Lesson learned & the most sincere of apologies for my being a bitch… but dude…Mr. Boyfriend… Listen up.

You decided to read my blog and I’m really sorry if that’s hurt your feelings… but I’m sure you’ve heard to be careful what you wish for, cause you just might get it. You went looking for answers- and got them. Shocker, huh? Putting me in the position to have to ask you to ease up, on a few different occasions, and when we’ve only been dating for 3 weeks? Over the top.

Asking me to call you so you can walk up and meet me at my car to avoid me walking down town alone? We’re talking 2 blocks. Hmm. I get where you’re going with it- but you need to hear loudly how annoying that is. I’m 34, not 18. I’ve been divorced since 2003 and not seeing anyone since November 09. I walk alone. I’m not afraid. I don’t need a man to walk me around, and if I do want you to? I’ll ask. I own my own power tools. I don’t need help with everything. I gave up on the idea of the knight on a white horse a looooong time ago. Relax…and don’t ever call your girlfriend Woman. Ugh. That’s truly offensive- even though it’s an accurate distinction. I didn’t call you because I don’t know what to say.
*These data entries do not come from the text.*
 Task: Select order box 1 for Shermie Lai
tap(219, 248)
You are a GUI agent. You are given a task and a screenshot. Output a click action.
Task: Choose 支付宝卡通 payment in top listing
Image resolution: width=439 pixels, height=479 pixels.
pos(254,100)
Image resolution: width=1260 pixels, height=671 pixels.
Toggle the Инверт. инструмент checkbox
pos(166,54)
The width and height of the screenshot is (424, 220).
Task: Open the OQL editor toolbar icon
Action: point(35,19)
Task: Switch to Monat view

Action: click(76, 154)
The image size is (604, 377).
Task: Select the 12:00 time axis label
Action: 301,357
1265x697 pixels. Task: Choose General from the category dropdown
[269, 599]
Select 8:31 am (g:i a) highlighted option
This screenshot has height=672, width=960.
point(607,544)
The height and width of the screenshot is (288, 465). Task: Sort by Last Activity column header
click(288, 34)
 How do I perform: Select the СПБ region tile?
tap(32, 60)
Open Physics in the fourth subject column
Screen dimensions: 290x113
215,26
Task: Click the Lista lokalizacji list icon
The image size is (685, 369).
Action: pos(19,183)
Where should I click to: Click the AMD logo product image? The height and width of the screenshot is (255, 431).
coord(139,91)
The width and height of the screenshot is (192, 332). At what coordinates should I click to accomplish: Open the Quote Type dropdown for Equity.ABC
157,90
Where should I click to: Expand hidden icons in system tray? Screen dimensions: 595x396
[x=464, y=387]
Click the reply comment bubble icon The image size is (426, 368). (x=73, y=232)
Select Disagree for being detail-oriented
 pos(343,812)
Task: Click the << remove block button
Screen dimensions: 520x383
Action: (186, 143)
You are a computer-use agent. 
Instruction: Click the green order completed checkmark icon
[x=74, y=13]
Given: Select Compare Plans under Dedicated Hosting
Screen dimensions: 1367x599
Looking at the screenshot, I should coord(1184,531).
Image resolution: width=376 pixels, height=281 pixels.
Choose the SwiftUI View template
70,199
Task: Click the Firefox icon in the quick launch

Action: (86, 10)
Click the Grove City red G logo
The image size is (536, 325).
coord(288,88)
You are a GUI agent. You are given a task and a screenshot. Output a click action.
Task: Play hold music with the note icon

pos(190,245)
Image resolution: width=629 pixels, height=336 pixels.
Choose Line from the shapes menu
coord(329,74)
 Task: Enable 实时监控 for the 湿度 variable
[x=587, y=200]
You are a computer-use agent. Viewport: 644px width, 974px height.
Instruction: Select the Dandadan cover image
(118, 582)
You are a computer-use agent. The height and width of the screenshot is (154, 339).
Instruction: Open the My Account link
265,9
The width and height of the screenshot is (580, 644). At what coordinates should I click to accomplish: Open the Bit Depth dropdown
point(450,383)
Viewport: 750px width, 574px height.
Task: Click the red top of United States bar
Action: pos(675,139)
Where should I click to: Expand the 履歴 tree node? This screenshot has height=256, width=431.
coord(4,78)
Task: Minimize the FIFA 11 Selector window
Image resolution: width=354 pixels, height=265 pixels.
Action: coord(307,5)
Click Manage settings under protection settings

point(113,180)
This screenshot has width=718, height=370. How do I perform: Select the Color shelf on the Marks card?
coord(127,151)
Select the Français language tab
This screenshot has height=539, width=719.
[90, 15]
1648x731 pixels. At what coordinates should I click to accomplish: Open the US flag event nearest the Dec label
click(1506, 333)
No we’re not going to keep dating. You read my journal now. I’d be tempted too often to hurt you with it. You’d read about the Shark and be fucking furious… and you’d never know if I was making it up or not. You’d go crazy wondering and you’d drive me insane. Ultimately you just wont listen to me… and thinking about you searching for my blog? Makes me feel like I had a stalker, not a boyfriend.

Sorry. Mea Culpa.

Frustrated

I worked this afternoon in a cute little St. Pauli’s girl shirt, since today was our local Oktoberfest. It was somewhat miserable to wear, to be honest. White polyester, low cut and ruffly. Like a mini-greenhouse beer maid. Cute to look at, not to inhabit. Ugh.

One missed call.

Fuck.

The worst kind of missed call.

As tempted as I am to answer it, I can’t… I’m at work. DAMN IT.

Radio Silence. I toe the line carefully because I can’t fucking stand the stalking sensation I get every time I see Mr. Boyfriend’s number on my phone.

It’s so incredibly frustrating and it’s not supposed to be like that. It’s supposed to be exciting. The feeling I get when I see Sinful or Smarty flashing across the screen on my phone. Heaven. Pure adrenalin frosted excitement. Almost as good as hearing their voices.

Being tantalized is better than any drug. Women live for these moments- and they are what keep us in love with you. You have to wow us in the beginning or it’s doomed. If we don’t miss you, think about you or want you constantly…. it’s doomed.

Being frustrated is certainly similar to being tantalized. I’m afraid I confused the two when it came to the shark. I love Sinful for the simplicity he offers, without all the bullshit player attitude I got from the Shark. Sinful isn’t afraid to say he missed me- he’s a man-Shark. I love the thought of progressive Sharks. There’s no telling how good he could be.

Which is where Smarty comes in. I woke up to his text messages… some of them platonic, and some of them downright racy…

S- I hope you’re serving for Trivia this week.

J- Oh hell- I hope so too, the bar sucks that night and I’ll do anything to get away from the whipped cream.

S- I don’t know, I’d love to see you with the whipped cream.

Hello and good morning. I’m sleepy tired- having come home frustrated and annoyed… couldn’t write anything but whiny bullshit, and had gone to bed too late. Tired. Whiny…but wide awake now. Smarty wears cashmere… which I know because he’d just gotten his sweater back from the dry-cleaners. I’m a cashmere whore and I treasure my sweaters. I’m horrified I sprayed him with whipped cream.Blah blah blah… the reality?

He’s a shark- I know it- and I’m damn entertained. Craving something sinful and enjoying the smart man who’s busy tantalizing me with perfect spelling & punctuation. <shiver> I am such a geek sometimes.

A damn satisfied geek, for a woman who just shook the boyfriend to end all…stalkers.